JOANNA RUSS: THE INDEPENDENT OBITUARY

My obit of Joanna Russ is in today's Independent; you can link to it here. In the flower of my sf reading, late teens and early twenties, I was more impressed by Russ' work than fond of it, though I remember loving Picnic On Paradise, in its Ace Special edition with a beautiful cover by Leo and Diane Dillon, the illustrators of choice for 'New Wave' sf. I made the comparison with Ursula LeGuin deliberately, because they seem to me to be two sides of the feminist coin, in a time and a genre when 'liberation' was still primarily a male game. But they approached it in different ways, and Russ' work always seemed more didatic, more rooted in theory and argument. I could be wrong, but my suspicion is LeGuin's work, more accessible and making its points more metpahorically, will hold up better and survive longer--though as I said in the obit, I think Russ' criticism will continue to be important.

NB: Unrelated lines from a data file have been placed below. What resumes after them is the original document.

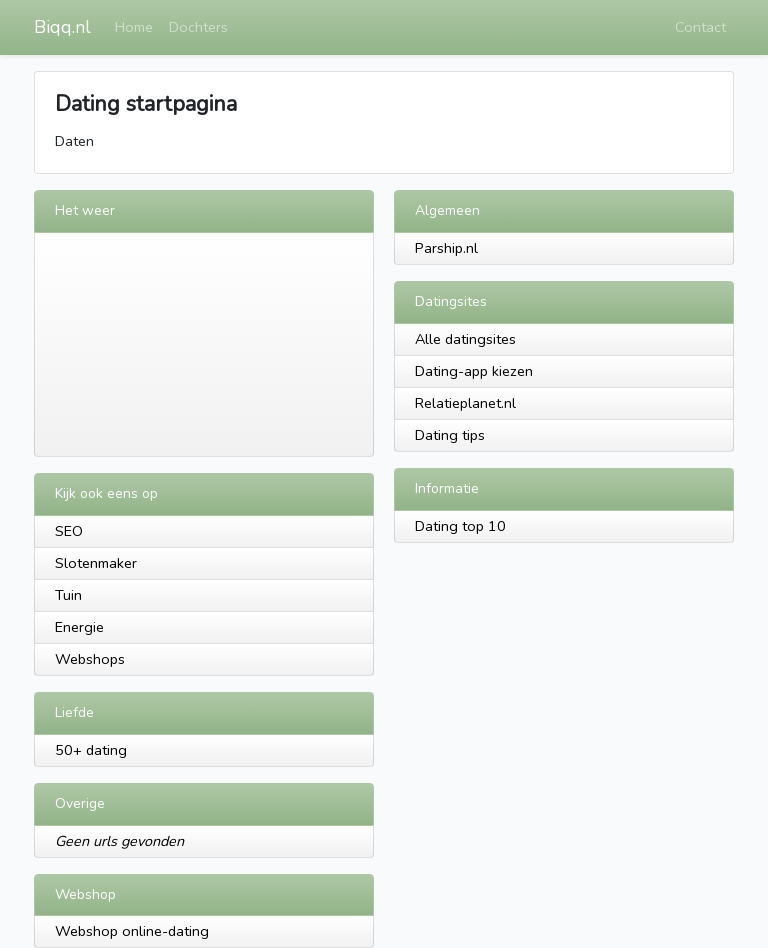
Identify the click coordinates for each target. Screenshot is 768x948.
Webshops (90, 659)
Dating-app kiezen (474, 371)
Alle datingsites (465, 339)
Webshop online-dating (132, 931)
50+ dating (91, 750)
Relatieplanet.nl (465, 403)
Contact (700, 27)
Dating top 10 (460, 526)
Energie (79, 627)
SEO (69, 531)
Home (134, 27)
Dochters (198, 27)
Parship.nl (446, 248)
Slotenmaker (96, 563)
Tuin (68, 595)
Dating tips (450, 435)
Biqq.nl (62, 27)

In the piece I used the term 'sci-fi' when I was making a deliberate contrast between the work of Leigh Brackett or CL Moore with the 'speculative fiction' or 'sf' Russ wrote. Call me unreconstructed, but I still love Brackett and Moore and their space opera. But I did use sf in all my other references, which the Indy rendered as sci-fi. If any of you hardcore new wave sf fans were offended, I apologise.

1 comment :

Anonymous said...

Wow - the independent has its finger on the pulse (as it were). JR died 3 months ago. Will they be asking you to do an obituary of JFK in the near future?

"Impressed by rather than fond of" is a good way of putting it - she was not especially approachable as a writer - a sense that you the reader had to measure up to her standards, and any shortfall was a failing on the reader's part. Maybe this was a side effect of the didactic impulse - although arguably (of all the feminist writers of SF of that generation) she was most rigorous in following through the consequences of her character's choices - no easy all women enclaves, or comfortable women-only families. I still remember the shock of reading We Who Are About To, as a teenage boy omnivorously hoovering through the excellent but traditional SF section in my local library - I'm still not sure that in the 35 years since I've read anything like it.